**DOCUMENT EXTRACT:**
◇ ◇ ◇ ◇
Web data retrieval - Browserbase Documentation

Extract data from websites using cloud browsers that handle JavaScript rendering, bot protection, and dynamic content. Browserbase gives you reliable infrastructure for data extraction workflows, whether you’re using Stagehand or Playwright.

Scale data extraction across concurrent sessions without managing infrastructure
Browse protected sites with Browserbase’s Verified
Rotate IPs and geolocations with proxies
Debug and monitor extraction runs with session recordings and live views

Need scheduled or webhook-triggered data collection? Functions let you deploy data extraction workflows that can be invoked on-demand or on a schedule, perfect for building data pipelines and monitoring workflows.

Template

Get started quickly with a ready-to-use data extraction template.

Company Value Prop Generator

Clone, configure, and run in minutes

Example: Extracting a book catalog

To demonstrate data extraction with Browserbase, this example pulls book titles, prices, and availability from a sample catalog site.
◇ ◇ ◇ ◇
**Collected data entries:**
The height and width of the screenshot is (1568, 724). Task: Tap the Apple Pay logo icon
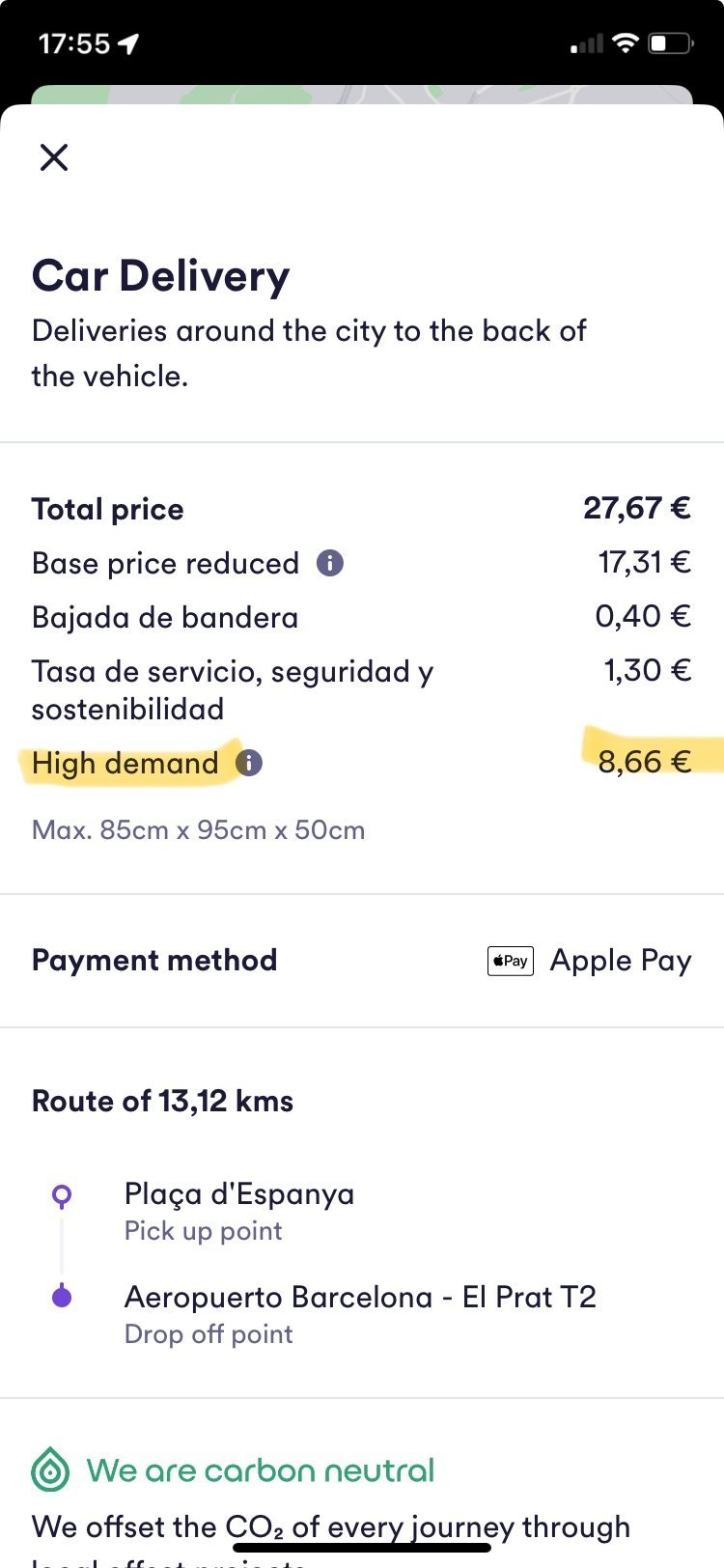(x=511, y=961)
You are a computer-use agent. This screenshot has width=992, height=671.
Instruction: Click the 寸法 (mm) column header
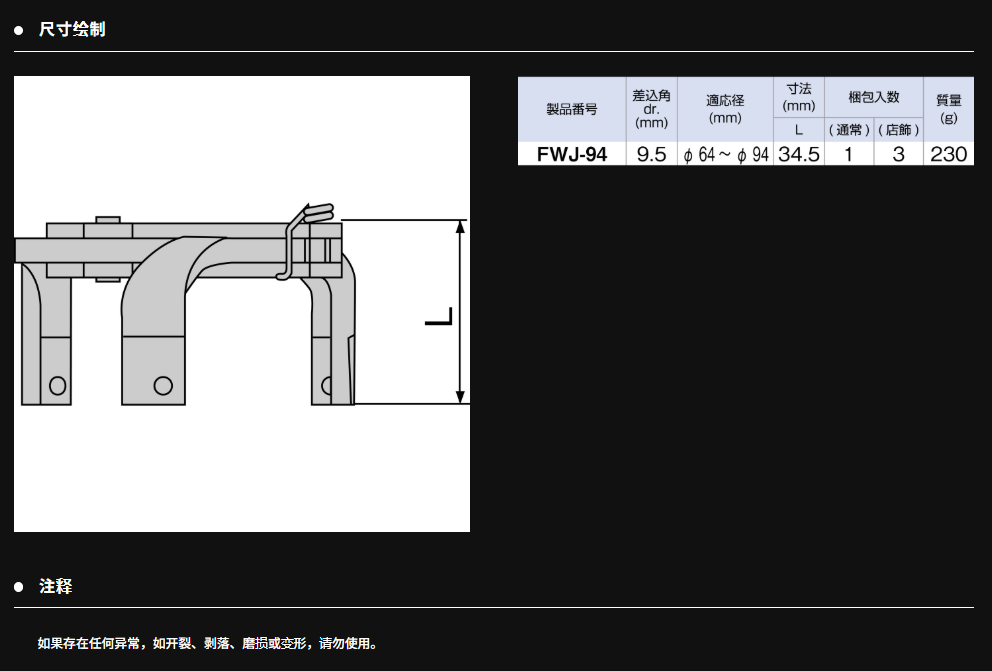[x=798, y=97]
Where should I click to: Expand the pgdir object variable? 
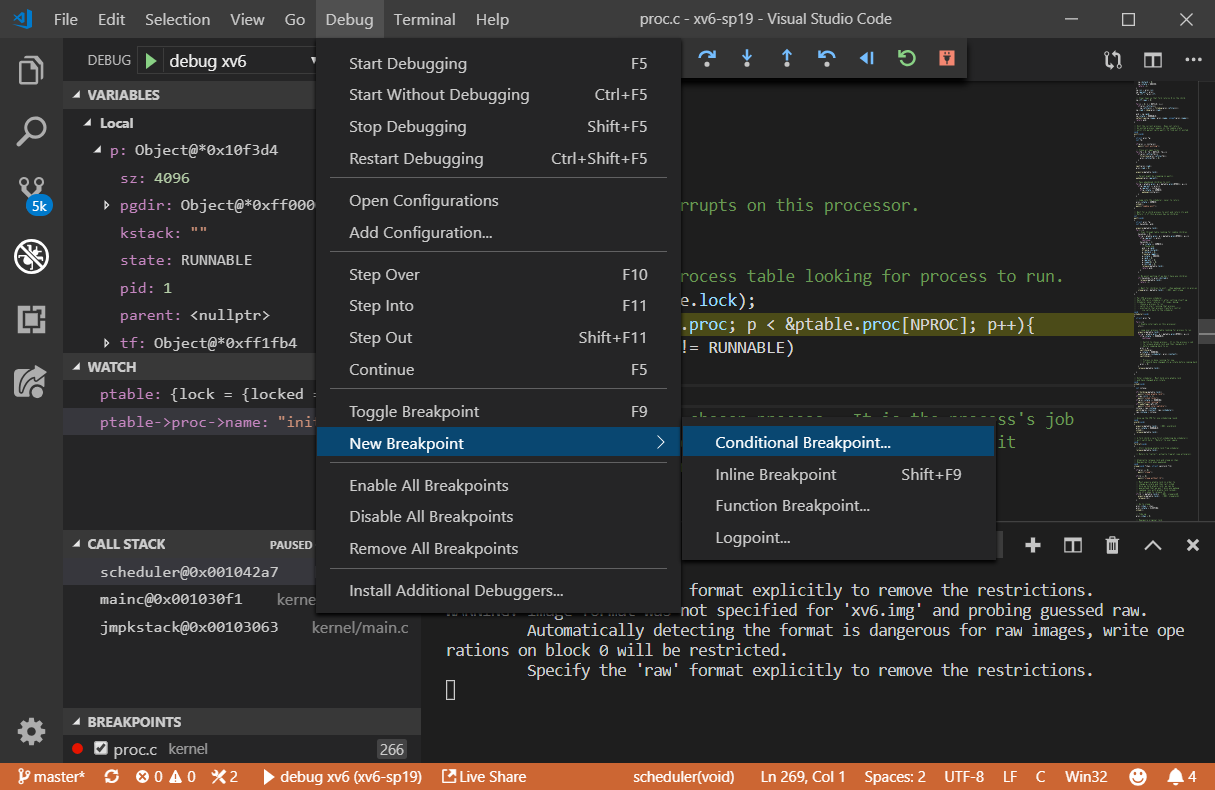click(x=108, y=205)
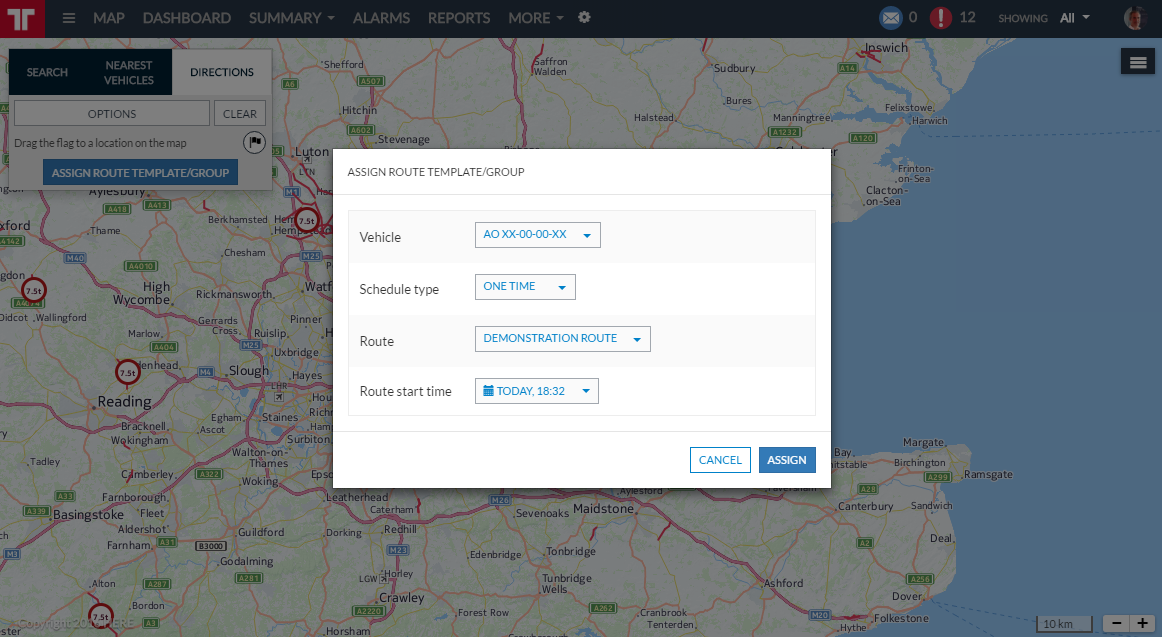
◇ ◇ ◇ ◇
**WHAT YOU NEED TO DO:**
a) Give a two-sentence summary of the web data retrieval documentation page.
b) Render this sentence from the web data retrieval documentation page in French: "To demonstrate data extraction with Browserbase, this example pulls book titles, prices, and availability from a sample catalog site."

**WRITTEN RESPONSES:**
a) Browserbase provides cloud browsers for extracting data from websites, handling JavaScript rendering, bot protection, and dynamic content whether Stagehand or Playwright is used. It lets extraction scale across concurrent sessions, rotates IPs and geolocations with proxies, offers session recordings and live views for debugging, and supports scheduled or on-demand workflows through Functions.

b) Pour illustrer l'extraction de données avec Browserbase, cet exemple récupère les titres de livres, les prix et la disponibilité à partir d'un site de catalogue d'exemple.